March 30, 2022

All Part of the Process

It's been months since I posted anything about writing, but that doesn't mean I haven't been doing anything about writing. What I've been doing, though, is certainly more "about" writing than actual writing. But that's part of the process, and I am slowly (always too slowly) continuing work on the novel I started in November.

At the beginning of this year, I reread the scenes and brainstorms that made up my NaNoWriMo draft, and I was pleased to discover a lot of it was pretty good. It was a mess, but a promising mess. I liked the characters I'd started to develop, and I had ideas about how to further complicate their relationships and make their lives more difficult. (Sorry, characters. I do like you, I promise!) The story world and premise still interested me, and I was excited to figure out more details. In January, I thought I'd take care of a bit of research, sketch an outline, and be ready to start writing a new draft in a few weeks.

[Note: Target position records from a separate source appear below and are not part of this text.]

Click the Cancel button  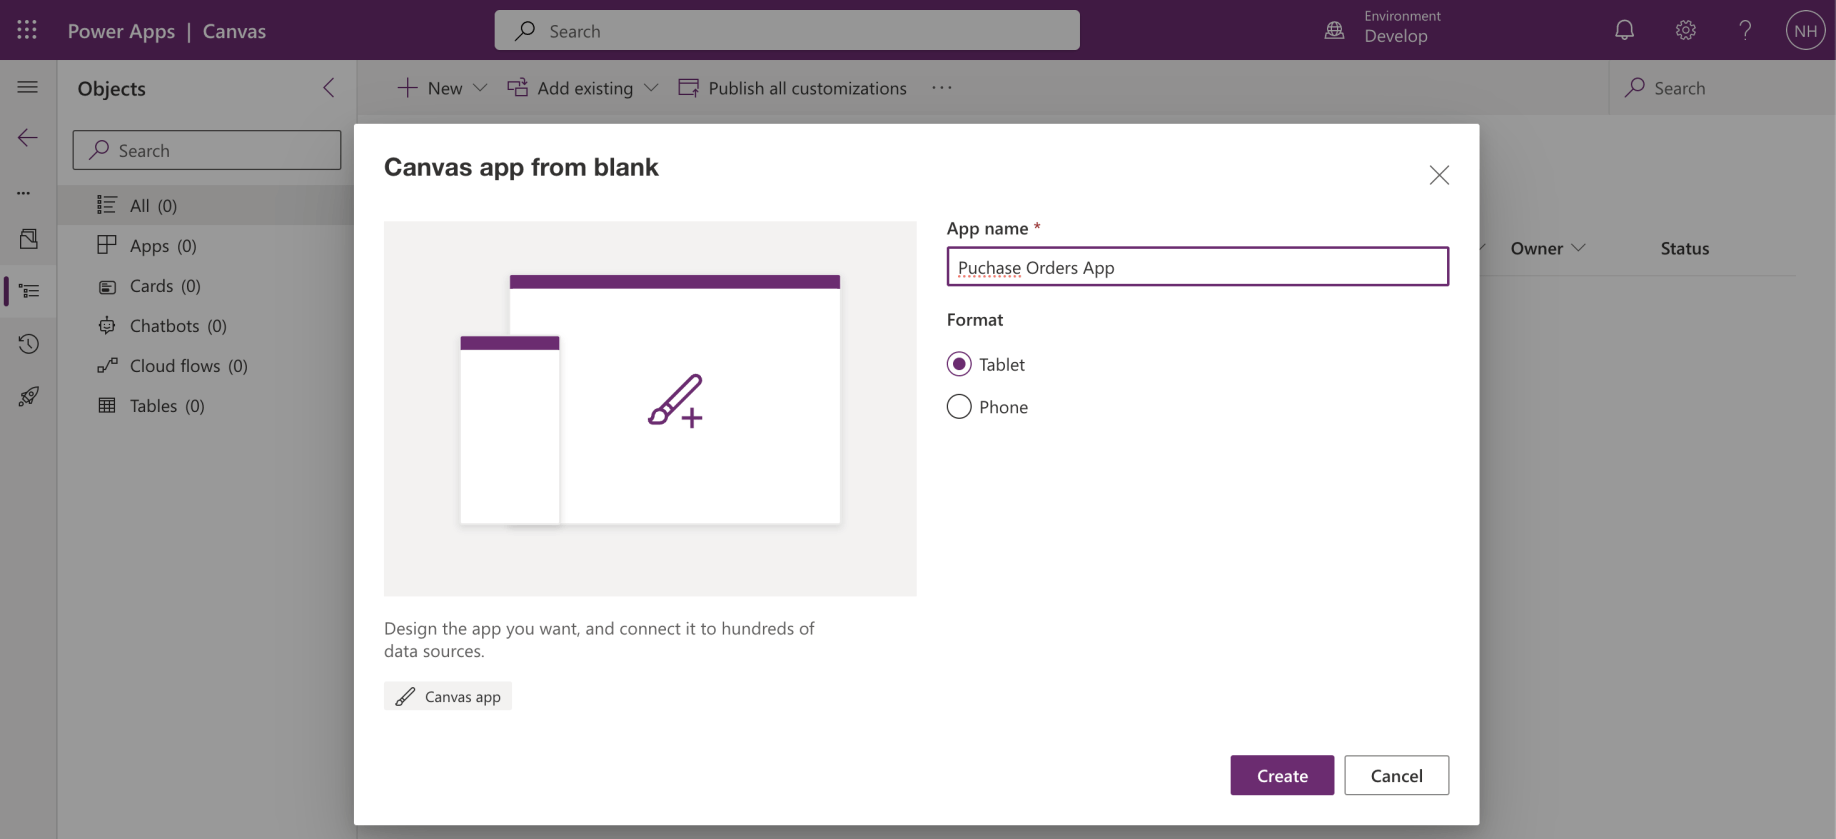[x=1396, y=775]
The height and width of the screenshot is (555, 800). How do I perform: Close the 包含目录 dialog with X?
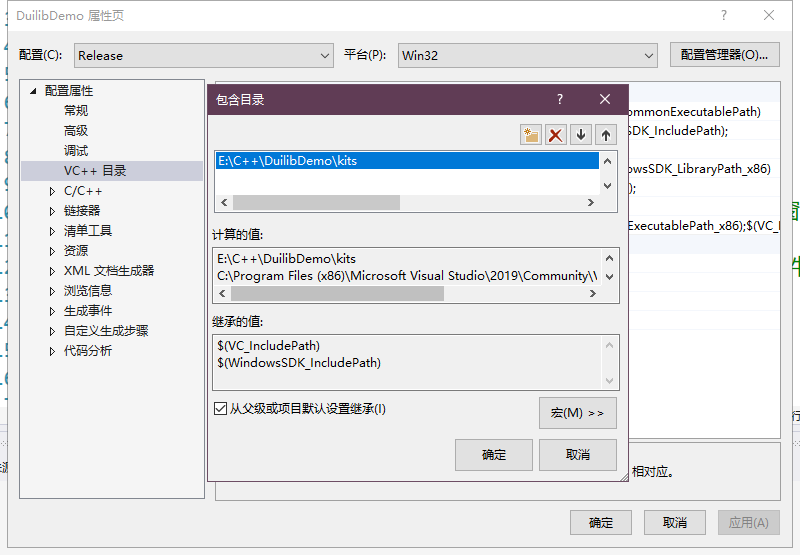(x=605, y=99)
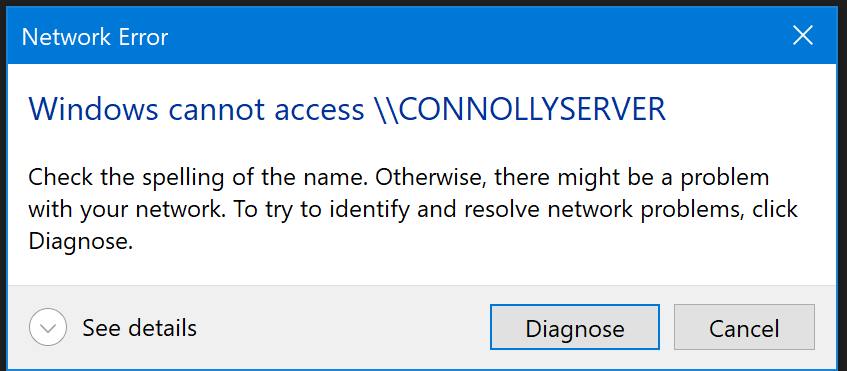Click the circular chevron icon beside See details

click(x=48, y=327)
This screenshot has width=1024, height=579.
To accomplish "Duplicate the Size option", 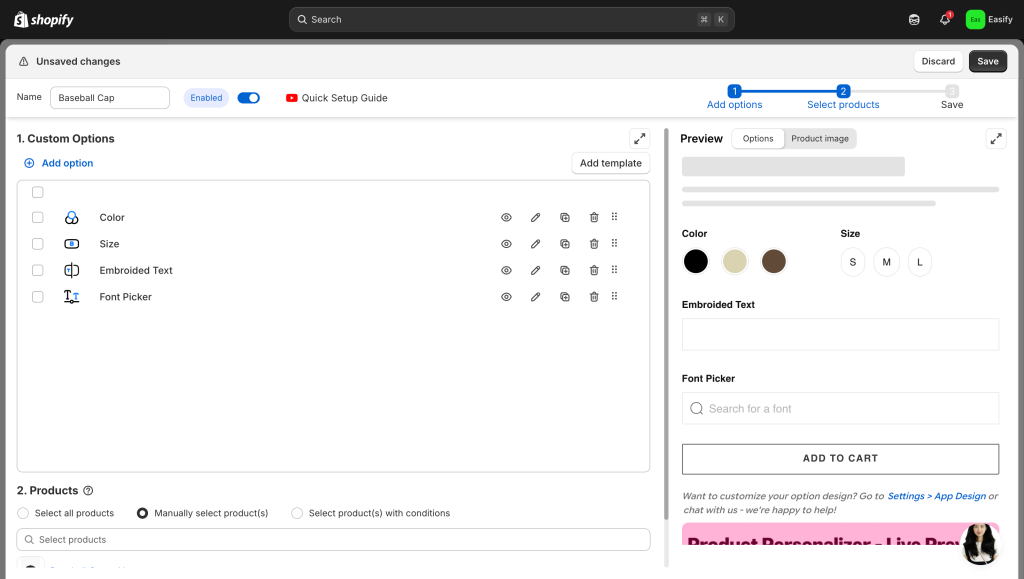I will (x=565, y=244).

Well. I guess if I didn't have an eternally optimistic outlook on my writing, I wouldn't be able to keep going. Because of course it's been rather more than a few weeks, and I haven't started that new draft. But I have done things!

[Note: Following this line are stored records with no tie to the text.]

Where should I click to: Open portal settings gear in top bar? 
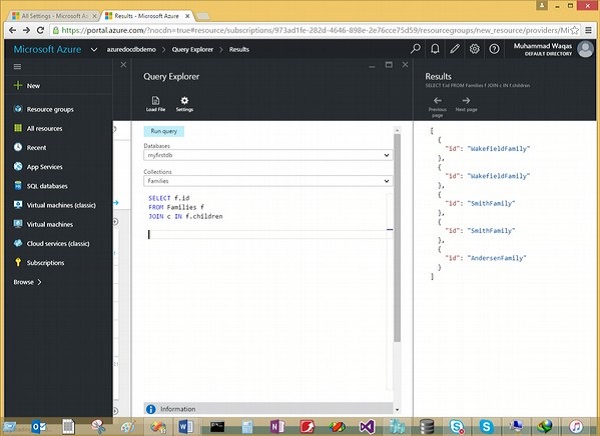475,48
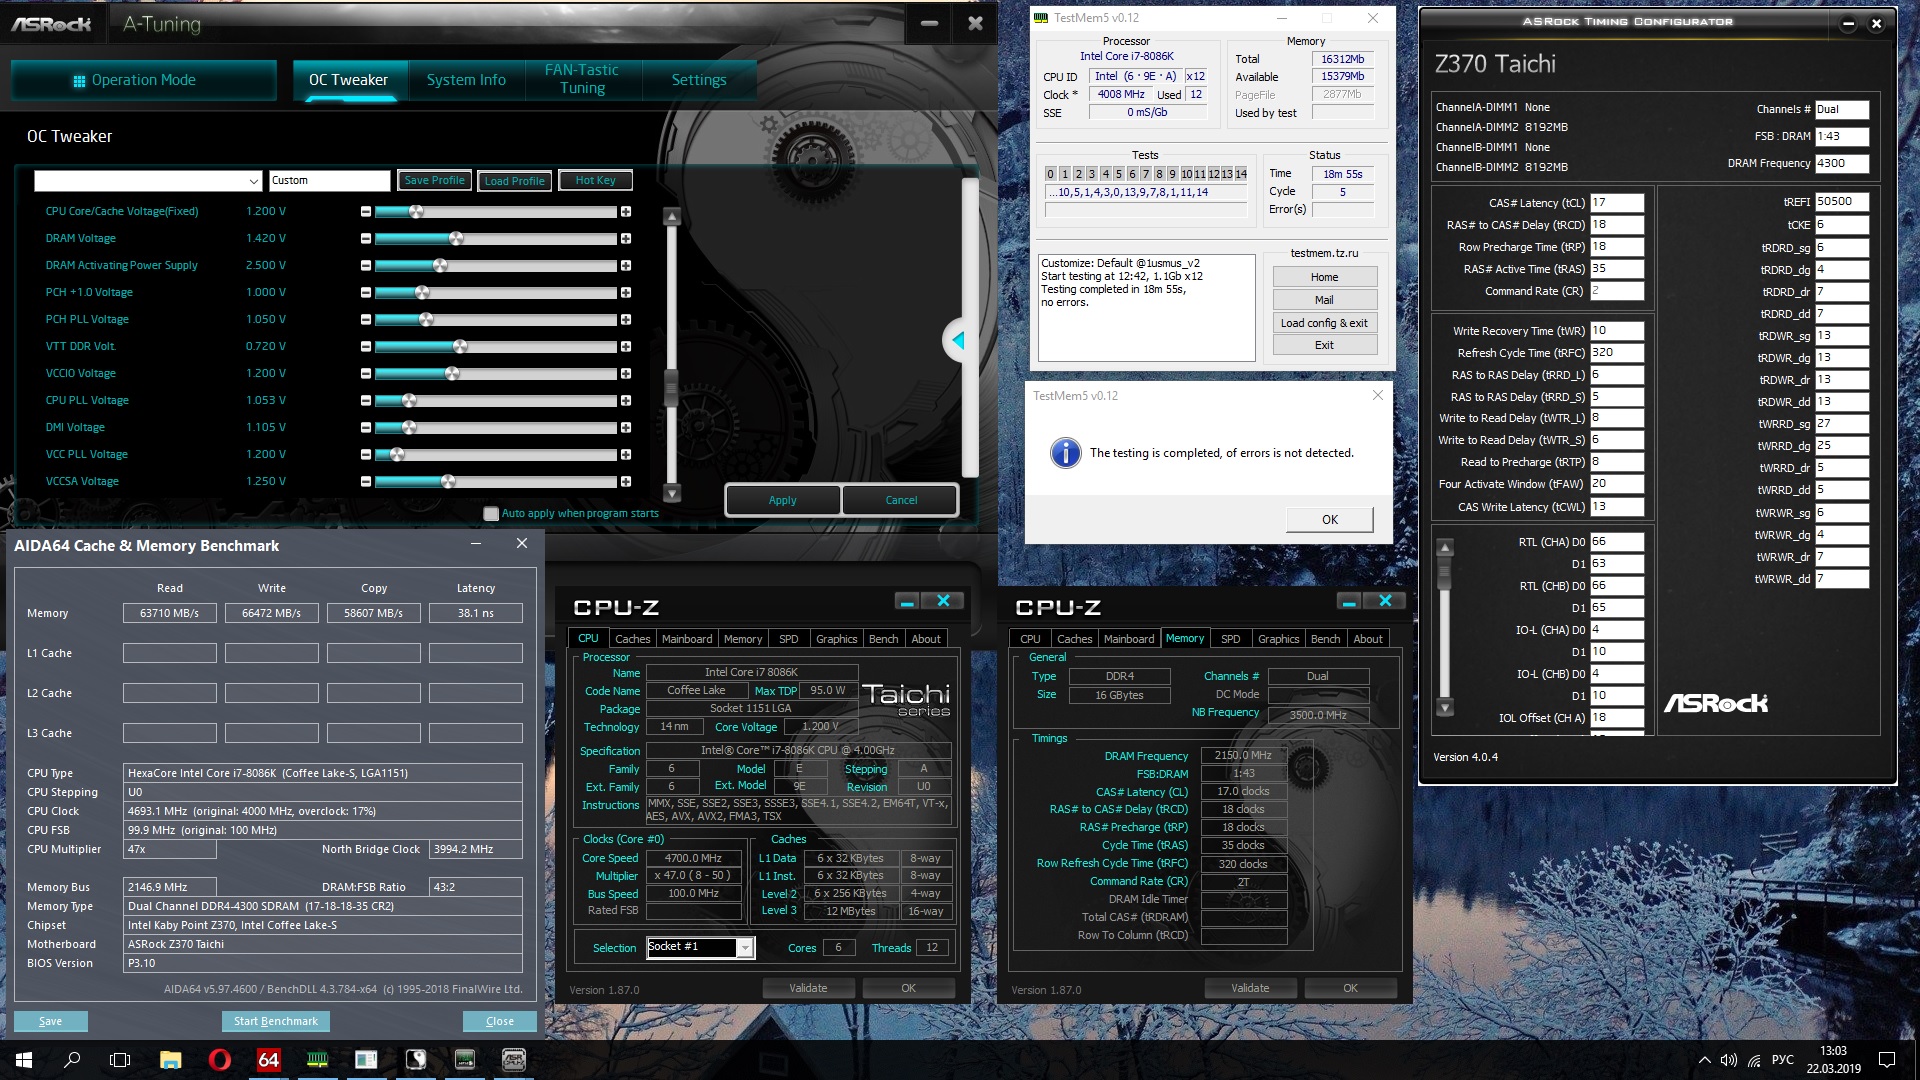Click the plus icon for DRAM Voltage

[626, 239]
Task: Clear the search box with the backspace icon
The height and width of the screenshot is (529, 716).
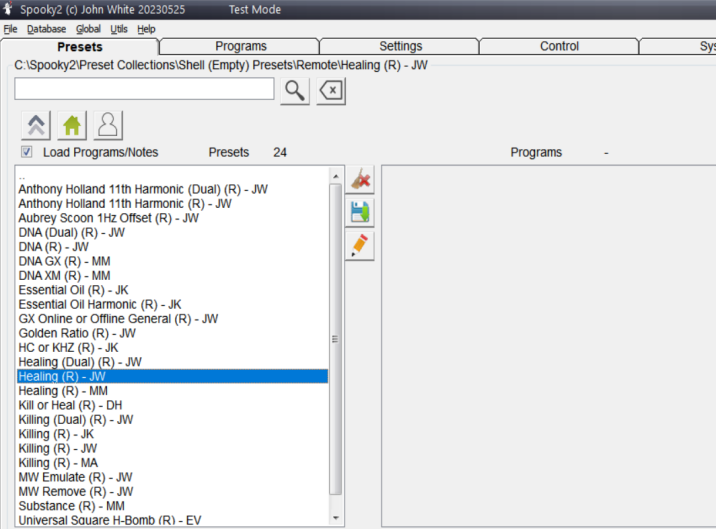Action: click(331, 90)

→ I researched many topics extensively, including more than a few topics that are largely irrelevant to the novel.

→ I began an outline but couldn't decide how to refer to the characters since I wasn't sure about the hastily chosen names in the NaNo draft.

→ I renamed all my characters, some multiple times. (Sorry again, characters.)

→ I reorganized my notes, some multiple times.

→ I learned how to use Scrivener features I hadn't tried before, and then let enough time pass without using them that I may have to learn again.

→ I mused about the world of my story, producing thousands of words that won't go into the draft. (This is a for-real accomplishment and essential step.) Some of the worldbuilding even drew on a portion of that extensive research!

→ I felt overwhelmed at the thought of the work ahead of me, while simultaneously imagining the joy of having the work behind me. Now I just have to figure out how to insert myself into the middle part.

Good Stuff Out There:

→ Alexandra Alter at the New York Times looks at how writers are incorporating the pandemic into their novels: "Given how much the virus has dominated our lives, a flood of pandemic fiction is perhaps inevitable. And several authors said they believe it is necessary, noting that unlike the fire hose of news coverage about Covid, which can leave readers feeling numb and overwhelmed, fiction can provide a way to process the emotional upheaval of the past two years."